▶ Work instruction: Search the records for the string "agent", then copy each line that has it.

**********

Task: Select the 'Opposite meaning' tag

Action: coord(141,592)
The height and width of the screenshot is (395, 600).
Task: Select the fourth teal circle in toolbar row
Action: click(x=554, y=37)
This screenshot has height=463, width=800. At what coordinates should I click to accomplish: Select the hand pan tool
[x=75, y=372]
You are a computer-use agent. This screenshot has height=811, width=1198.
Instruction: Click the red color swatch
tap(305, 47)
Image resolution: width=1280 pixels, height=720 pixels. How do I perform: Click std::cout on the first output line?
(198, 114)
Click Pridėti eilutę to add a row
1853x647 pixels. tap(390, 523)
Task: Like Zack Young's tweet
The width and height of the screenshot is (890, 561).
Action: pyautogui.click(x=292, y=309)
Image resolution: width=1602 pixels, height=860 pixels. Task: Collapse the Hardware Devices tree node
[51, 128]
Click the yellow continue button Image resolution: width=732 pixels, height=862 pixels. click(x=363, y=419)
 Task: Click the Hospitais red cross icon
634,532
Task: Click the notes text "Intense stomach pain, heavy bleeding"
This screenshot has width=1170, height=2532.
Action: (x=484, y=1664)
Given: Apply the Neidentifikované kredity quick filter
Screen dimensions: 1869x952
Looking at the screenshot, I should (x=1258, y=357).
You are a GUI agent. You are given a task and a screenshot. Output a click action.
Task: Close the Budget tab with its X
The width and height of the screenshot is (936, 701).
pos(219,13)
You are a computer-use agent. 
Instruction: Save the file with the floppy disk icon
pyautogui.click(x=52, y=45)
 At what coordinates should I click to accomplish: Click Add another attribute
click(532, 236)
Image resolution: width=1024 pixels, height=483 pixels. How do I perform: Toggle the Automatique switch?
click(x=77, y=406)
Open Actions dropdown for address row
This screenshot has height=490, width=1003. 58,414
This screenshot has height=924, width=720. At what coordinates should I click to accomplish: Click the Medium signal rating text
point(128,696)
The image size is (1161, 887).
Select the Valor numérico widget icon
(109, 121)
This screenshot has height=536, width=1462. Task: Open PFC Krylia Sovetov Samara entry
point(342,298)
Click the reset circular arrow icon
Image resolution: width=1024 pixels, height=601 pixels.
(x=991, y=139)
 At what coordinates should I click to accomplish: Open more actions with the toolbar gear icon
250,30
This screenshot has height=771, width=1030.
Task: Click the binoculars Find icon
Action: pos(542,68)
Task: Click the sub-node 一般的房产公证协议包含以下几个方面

**********

▶ Solution for this exercise:
You are a computer-use agent. This screenshot has height=811, width=1198.
You are a GUI agent. You are given a task and a screenshot. Output a click action.
You are a computer-use agent. 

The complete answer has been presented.